**Texto para leitura**
━━━━━━━━

[Cipriano Dourado]

[Cipriano Dourado]
[Plantadora de Arroz, 1954] [Cipriano Dourado (1921-1981)]

sexta-feira, 2 de abril de 2010

[0056.] CRISTINA TORRES DOS SANTOS [I] || 1891 - 1975

* CRISTINA TORRES DOS SANTOS *
[21/03/1891 - 01/04/1975]


[Fotografia que ilustra a capa do livro de Joaquim Sousa]

Pouco conhecida enquanto defensora dos direitos das mulheres, sobretudo quando comparada com as contemporâneas, Cristina Torres teve um percurso invulgar, até pelas suas origens modestas, pautando-se, ao longo de toda a vida, por uma sólida coerência e postura cívica. Natural da Figueira da Foz [n. 21/03/1891], filha de Ricardo Torres dos Santos, alfaiate, e de Delfina da Cruz Marques, casou, em 1914, com o jornalista Albano Correia Duque de Vilhena e Nápoles (1894-1963).

Frequentou desde pequena as sociedades operárias, recreativas, educativas, republicanas e maçónicas, festejou nas ruas a implantação da República, tendo militado no Partido Republicano Português, tal como o marido, começou a trabalhar muito nova como costureira e estudou, à noite, na Escola Industrial local. Fundou, em 1911, a Fraternidade Feminina, Associação de Instrução e Beneficência responsável pelo funcionamento de uma escola nocturna para raparigas e, no ano seguinte, com 21 anos, partiu para Coimbra, onde continuou a labutar como modista enquanto estudava no Liceu e, posteriormente, na Faculdade de Letras (anos lectivos de 1916/1917 a 1918/1919), onde concluiu, em Novembro de 1920, o curso de Histórico-Geográficas.

Leccionou, entre 1915 e 1922, em Escolas Móveis de Coimbra e Montemor-o-Velho e, entre Janeiro de 1922 e Julho de 1924, exerceu como professora provisória a docência na Escola Comercial da Figueira da Foz. Neste último ano, e devido a diligências dos seus alunos, foi nomeada professora efectiva da Escola Industrial de Bernardino Machado. Na sequência do trabalho desenvolvido como educadora e pedagoga, expôs Teses em vários Congressos (Coimbra, Abril de 1918 - Porto, 1927 - Lisboa, Outubro de 1931); associou-se ao projecto de fundação na Figueira da Foz de uma Delegacia da Universidade Livre de Coimbra (1929), responsável pelo funcionamento de cursos nocturnos de educação básica; e foi nomeada Delegada Voluntária de Vigilância para a Tutoria da Infância da respectiva Câmara Municipal (26/02/1932).

Manteve simultaneamente intensa actividade propagandista, promoveu conferências, discursou em sessões e pronunciou-se, na imprensa regional da Figueira e de Coimbra, sobre questões feministas, educativas e políticas, para além de publicar esporadicamente poemas e contos para crianças. Utilizou os pseudónimos de Maria República, nos artigos de carácter político, e Nô-quim, nos textos dirigidos aos mais novos.

━━━━━━━━

**Excerto de dados**

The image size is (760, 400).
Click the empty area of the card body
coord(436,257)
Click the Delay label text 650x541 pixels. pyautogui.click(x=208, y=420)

━━━━━━━━

**Enunciado da tarefa**
Por favor, transcreva sem alterações o trecho do texto sobre Cristina Torres que começa em "[Fotografia que ilustra" e segue até "e Nápoles (1894-1963).". Não é preciso consultar a listagem.

**Resultado do exercício**
[Fotografia que ilustra a capa do livro de Joaquim Sousa]

Pouco conhecida enquanto defensora dos direitos das mulheres, sobretudo quando comparada com as contemporâneas, Cristina Torres teve um percurso invulgar, até pelas suas origens modestas, pautando-se, ao longo de toda a vida, por uma sólida coerência e postura cívica. Natural da Figueira da Foz [n. 21/03/1891], filha de Ricardo Torres dos Santos, alfaiate, e de Delfina da Cruz Marques, casou, em 1914, com o jornalista Albano Correia Duque de Vilhena e Nápoles (1894-1963).